In this data, count the lines in which "coordinates" appears and give only that number.

> **DATA PROVIDED**
=== Begin Enclosure ===

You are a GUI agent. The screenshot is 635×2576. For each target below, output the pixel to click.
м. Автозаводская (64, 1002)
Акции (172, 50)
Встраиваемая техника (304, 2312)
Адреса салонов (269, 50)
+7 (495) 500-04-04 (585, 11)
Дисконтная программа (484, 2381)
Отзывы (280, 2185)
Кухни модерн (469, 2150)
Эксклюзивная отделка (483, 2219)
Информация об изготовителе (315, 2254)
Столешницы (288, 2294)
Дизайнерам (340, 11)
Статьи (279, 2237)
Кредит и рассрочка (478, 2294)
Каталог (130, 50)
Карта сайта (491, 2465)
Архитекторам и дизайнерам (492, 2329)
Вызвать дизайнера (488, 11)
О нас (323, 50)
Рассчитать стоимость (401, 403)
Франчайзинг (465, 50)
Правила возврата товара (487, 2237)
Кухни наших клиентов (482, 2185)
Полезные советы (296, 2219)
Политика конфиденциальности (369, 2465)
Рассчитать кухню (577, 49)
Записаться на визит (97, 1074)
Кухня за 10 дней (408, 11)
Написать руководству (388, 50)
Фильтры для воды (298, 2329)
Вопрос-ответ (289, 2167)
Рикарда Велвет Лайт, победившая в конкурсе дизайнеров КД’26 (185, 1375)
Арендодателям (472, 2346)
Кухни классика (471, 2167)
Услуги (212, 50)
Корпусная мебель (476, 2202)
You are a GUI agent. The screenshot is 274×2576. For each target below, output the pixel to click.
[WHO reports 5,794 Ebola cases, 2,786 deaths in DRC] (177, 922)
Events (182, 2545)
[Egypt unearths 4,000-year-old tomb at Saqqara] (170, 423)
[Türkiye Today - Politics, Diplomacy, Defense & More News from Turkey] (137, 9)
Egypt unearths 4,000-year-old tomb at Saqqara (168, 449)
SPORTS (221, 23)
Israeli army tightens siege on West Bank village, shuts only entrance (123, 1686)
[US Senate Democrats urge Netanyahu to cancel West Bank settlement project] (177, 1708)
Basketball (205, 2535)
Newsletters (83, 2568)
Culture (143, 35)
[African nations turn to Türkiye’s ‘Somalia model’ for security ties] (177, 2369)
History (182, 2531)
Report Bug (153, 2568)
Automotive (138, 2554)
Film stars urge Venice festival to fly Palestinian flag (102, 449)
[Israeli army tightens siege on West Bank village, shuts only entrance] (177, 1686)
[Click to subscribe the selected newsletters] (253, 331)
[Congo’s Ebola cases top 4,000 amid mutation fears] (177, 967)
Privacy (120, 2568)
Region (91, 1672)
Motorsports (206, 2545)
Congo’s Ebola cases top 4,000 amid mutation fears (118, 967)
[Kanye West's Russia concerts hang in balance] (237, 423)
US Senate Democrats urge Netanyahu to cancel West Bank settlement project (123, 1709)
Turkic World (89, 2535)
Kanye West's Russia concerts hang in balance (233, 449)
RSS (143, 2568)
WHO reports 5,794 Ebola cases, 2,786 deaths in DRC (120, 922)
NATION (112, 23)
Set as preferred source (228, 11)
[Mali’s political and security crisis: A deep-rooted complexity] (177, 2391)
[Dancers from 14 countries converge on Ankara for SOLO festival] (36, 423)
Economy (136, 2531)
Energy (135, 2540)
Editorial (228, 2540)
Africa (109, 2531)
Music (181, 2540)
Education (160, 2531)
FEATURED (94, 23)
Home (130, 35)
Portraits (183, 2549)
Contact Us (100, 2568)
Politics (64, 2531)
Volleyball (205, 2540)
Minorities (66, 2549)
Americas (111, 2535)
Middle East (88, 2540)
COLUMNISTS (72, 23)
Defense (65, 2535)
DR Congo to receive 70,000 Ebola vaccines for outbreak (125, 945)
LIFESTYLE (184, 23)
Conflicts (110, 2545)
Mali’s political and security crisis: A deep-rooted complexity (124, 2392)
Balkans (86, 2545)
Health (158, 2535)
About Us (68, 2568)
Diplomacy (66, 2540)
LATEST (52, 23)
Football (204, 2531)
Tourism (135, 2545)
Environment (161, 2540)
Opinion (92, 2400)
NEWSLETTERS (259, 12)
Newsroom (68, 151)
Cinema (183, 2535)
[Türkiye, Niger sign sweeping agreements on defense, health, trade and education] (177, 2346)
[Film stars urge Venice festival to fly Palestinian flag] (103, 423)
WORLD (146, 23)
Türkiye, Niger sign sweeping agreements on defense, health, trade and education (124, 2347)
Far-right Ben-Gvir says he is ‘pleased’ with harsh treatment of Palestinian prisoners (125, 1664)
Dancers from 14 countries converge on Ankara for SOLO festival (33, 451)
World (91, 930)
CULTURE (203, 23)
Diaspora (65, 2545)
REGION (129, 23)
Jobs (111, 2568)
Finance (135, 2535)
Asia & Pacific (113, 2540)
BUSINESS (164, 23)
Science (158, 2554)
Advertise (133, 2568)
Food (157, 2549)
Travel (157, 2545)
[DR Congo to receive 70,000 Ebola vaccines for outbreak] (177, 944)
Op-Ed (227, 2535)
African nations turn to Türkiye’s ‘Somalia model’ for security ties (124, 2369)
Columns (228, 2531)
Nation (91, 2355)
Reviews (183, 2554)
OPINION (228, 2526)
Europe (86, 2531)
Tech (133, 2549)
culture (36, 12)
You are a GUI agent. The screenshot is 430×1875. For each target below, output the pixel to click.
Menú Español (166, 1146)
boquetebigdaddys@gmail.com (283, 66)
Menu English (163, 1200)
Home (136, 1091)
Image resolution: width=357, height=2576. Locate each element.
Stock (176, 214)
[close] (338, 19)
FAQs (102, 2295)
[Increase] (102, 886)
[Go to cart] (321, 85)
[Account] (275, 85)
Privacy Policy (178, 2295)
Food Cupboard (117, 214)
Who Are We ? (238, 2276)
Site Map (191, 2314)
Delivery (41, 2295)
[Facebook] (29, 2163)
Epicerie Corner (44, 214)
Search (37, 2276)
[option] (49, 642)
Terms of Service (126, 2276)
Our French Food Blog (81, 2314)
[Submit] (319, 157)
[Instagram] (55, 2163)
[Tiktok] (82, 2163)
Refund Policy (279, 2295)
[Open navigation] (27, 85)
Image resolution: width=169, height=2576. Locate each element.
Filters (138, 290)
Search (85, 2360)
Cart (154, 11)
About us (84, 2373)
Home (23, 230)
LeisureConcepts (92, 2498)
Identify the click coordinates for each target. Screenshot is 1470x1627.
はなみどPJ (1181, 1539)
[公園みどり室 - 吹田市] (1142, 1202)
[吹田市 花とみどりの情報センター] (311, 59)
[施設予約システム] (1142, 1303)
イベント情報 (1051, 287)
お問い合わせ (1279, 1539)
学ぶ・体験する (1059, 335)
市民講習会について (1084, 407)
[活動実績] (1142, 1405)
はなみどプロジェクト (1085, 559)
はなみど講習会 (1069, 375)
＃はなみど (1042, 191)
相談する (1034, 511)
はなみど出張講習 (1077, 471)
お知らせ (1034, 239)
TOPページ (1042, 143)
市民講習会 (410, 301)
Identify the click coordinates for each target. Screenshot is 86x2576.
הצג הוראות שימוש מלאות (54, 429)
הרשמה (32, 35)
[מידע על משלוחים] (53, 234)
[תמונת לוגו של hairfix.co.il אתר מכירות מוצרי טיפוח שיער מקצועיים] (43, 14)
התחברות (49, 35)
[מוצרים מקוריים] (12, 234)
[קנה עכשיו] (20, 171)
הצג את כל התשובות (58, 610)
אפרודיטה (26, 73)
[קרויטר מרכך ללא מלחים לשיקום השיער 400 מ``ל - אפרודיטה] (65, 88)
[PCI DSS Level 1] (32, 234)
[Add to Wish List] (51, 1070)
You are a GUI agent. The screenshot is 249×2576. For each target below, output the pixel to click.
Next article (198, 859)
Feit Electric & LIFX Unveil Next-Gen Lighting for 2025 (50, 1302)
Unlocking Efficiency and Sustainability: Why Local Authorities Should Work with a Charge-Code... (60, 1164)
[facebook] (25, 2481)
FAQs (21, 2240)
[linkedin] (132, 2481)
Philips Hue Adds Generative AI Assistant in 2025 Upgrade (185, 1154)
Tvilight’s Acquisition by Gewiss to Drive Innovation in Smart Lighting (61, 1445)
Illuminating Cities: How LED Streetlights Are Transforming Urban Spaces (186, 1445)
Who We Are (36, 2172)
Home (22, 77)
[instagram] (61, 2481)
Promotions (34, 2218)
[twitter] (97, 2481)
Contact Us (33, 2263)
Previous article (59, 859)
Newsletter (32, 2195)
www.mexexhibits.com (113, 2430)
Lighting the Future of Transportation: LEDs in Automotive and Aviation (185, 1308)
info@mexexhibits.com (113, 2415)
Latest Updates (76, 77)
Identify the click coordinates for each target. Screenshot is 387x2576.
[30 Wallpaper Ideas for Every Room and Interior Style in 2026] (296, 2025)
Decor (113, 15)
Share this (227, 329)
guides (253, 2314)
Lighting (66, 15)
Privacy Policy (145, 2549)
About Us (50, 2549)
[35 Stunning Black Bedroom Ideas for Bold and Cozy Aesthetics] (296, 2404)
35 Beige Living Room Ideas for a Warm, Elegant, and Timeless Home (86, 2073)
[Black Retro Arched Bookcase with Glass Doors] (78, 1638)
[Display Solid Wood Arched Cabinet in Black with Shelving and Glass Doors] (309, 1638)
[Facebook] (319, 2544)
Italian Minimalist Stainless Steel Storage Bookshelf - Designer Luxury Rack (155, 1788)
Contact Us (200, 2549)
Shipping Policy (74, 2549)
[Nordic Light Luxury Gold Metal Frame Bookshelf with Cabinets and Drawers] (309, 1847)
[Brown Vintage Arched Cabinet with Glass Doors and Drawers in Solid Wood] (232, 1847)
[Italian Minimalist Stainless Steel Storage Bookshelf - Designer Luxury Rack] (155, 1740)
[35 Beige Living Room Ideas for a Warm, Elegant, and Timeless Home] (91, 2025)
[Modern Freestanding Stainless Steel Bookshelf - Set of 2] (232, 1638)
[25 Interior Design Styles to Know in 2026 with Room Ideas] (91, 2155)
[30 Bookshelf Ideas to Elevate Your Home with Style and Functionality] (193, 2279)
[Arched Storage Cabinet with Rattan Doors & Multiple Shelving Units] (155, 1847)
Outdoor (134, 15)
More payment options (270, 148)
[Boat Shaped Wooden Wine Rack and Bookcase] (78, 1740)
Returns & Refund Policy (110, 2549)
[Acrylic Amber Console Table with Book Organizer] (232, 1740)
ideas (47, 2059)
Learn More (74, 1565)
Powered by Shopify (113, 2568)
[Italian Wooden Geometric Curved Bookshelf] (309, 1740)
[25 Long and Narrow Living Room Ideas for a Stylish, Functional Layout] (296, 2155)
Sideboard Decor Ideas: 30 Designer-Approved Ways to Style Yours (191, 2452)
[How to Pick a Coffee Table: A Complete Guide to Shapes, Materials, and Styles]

=== End Enclosure ===

> **SOLUTION BELOW**
3